Booth Id:
ANIM007
Category:
Animal Sciences
Year:
2019
Finalist Names:
Yang, Shiqi (School: The Second Middle School Attached to Fudan University )
Abstract:
The anautogenous mosquitoes must consume at least one vertebrate blood meal to initiate oogenesis. Repeated blood meals make Anopheles efficient vectors of malaria, causing 445, 000 deaths globally in 2016. Proteins are the predominant constituents of blood. Within hours after feeding, there is a significant increase in hemolymph amino acid level. Such increase leads to activation of the target of rapamycin (TOR) signaling pathway. TOR activation phosphorylates S6 kinase (S6K), ultimately stimulating protein translation and initiating egg development. The ingested malaria parasite, Plasmodium, also initiates the biosynthesis of immune molecules, including TEP1, responsible for pathogen defense. It is still unknown how mosquitos maintain the fecundity while effectively eliminate parasites. Here we find that inhibiting TOR signaling pathway by either rapamycin treatment or TOR knockdown significantly enhance Anopheles’ resistance to parasite infection.
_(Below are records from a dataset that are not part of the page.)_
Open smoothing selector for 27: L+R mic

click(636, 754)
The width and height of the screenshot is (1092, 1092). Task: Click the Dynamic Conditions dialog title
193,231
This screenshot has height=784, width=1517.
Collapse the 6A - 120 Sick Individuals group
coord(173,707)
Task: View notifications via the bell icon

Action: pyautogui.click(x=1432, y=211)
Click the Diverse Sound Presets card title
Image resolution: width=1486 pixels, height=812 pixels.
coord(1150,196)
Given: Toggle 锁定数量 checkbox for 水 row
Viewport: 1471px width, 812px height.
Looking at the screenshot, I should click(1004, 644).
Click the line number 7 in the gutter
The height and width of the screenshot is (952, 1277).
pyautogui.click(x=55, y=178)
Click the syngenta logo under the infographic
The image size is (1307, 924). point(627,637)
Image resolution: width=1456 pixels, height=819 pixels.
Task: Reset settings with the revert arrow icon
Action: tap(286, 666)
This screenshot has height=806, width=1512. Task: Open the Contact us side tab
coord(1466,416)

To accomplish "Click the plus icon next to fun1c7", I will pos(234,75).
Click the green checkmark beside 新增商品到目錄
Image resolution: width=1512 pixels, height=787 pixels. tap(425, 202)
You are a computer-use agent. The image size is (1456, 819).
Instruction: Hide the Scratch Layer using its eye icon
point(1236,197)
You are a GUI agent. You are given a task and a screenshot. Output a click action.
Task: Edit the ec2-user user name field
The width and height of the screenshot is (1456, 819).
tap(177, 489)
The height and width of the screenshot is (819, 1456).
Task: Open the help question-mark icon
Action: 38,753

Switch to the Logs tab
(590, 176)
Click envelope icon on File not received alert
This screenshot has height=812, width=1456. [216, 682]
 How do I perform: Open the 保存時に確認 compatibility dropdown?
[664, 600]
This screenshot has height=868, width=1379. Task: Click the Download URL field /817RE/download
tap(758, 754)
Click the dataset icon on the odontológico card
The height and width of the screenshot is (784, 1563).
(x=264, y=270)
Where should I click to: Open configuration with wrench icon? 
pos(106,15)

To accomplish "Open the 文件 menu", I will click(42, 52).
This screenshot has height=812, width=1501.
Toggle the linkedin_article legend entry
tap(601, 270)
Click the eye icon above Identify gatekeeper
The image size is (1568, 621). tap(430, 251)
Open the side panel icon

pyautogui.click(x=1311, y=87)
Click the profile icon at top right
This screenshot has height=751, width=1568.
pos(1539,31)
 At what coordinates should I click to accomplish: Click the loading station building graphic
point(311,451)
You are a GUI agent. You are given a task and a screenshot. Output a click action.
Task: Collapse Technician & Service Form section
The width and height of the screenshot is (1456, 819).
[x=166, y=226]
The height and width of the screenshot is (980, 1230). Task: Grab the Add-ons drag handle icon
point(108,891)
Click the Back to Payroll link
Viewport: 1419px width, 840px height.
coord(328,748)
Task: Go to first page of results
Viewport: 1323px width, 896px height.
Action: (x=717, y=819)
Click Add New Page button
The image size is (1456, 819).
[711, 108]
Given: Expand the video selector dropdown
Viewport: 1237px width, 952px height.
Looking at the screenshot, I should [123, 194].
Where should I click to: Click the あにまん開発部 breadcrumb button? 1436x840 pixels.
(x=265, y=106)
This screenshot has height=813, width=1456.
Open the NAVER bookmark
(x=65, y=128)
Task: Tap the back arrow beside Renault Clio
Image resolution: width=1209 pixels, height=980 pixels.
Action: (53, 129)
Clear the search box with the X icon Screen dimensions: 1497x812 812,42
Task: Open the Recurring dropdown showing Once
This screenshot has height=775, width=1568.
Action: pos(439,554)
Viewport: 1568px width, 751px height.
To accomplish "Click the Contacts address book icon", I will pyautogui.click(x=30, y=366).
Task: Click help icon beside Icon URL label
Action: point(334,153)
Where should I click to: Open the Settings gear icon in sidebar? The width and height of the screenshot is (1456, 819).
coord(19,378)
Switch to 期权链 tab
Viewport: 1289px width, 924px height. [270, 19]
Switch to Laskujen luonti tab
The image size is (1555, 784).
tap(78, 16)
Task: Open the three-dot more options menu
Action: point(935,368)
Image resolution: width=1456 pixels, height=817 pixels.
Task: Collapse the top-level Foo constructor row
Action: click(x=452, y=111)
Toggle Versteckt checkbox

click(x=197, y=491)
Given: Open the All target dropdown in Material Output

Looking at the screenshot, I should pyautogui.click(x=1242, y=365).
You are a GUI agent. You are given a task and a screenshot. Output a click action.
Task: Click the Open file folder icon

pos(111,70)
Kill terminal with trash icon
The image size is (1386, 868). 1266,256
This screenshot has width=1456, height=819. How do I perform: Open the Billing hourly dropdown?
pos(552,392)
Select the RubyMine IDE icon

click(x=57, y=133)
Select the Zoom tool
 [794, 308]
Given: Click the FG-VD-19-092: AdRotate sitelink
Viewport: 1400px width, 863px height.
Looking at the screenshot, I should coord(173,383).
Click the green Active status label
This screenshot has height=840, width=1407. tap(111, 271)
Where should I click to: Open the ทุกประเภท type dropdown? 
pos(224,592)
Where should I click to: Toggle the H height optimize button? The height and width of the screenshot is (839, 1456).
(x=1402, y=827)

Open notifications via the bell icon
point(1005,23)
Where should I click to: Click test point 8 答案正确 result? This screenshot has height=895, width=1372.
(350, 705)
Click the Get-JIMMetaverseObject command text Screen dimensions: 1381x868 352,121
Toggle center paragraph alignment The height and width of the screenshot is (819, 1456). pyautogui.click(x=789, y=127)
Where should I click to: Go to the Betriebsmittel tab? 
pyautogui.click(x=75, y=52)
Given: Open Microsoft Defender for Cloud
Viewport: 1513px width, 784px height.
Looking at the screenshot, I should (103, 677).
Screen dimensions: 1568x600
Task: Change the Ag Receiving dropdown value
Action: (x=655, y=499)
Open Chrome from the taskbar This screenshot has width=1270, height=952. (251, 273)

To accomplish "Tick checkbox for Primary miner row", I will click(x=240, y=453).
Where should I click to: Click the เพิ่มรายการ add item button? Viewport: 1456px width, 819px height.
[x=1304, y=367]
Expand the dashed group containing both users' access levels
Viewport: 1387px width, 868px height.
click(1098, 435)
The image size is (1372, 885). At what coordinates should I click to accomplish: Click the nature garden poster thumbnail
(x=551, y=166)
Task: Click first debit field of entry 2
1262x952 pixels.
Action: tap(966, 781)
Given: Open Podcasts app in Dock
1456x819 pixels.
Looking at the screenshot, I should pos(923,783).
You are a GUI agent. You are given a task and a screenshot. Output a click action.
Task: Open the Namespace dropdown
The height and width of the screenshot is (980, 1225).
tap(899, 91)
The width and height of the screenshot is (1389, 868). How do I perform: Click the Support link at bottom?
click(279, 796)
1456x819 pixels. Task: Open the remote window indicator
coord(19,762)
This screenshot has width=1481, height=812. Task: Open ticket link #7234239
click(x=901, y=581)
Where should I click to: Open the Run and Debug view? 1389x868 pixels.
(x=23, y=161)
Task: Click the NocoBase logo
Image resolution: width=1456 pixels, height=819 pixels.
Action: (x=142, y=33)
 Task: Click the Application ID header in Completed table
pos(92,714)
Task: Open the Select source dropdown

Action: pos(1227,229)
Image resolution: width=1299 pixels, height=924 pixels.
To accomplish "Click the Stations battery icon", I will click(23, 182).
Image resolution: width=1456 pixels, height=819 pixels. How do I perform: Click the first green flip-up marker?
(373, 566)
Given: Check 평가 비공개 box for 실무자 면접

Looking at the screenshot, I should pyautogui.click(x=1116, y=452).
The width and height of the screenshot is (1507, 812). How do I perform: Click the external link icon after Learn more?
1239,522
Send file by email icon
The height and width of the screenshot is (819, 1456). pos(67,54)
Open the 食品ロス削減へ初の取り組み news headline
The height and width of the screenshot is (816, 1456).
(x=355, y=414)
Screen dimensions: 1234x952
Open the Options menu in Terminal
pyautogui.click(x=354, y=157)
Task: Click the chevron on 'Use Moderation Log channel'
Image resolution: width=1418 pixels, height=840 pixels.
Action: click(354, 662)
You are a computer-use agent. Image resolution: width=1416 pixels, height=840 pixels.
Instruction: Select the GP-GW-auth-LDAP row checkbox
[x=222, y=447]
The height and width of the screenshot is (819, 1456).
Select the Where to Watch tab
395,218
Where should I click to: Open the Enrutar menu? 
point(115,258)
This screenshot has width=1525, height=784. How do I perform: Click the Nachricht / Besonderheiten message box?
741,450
Accordingly, activation of TOR pathway by knocking down its negative regulator TSC1 increased parasite infection. The influence of TOR pathway on vector competence is achieved by the regulation of mosquito immune molecules TEP1. Knockdown of TEP1 in mosquitoes, of which TOR signaling pathway is blocked completely and lose refractoriness to Plasmodium. Our results indicate that interactions between TOR and immune signaling pathways play an important role in determining infection outcome of Plasmodium. Our findings pave the way for developing novel strategies for mosquito control.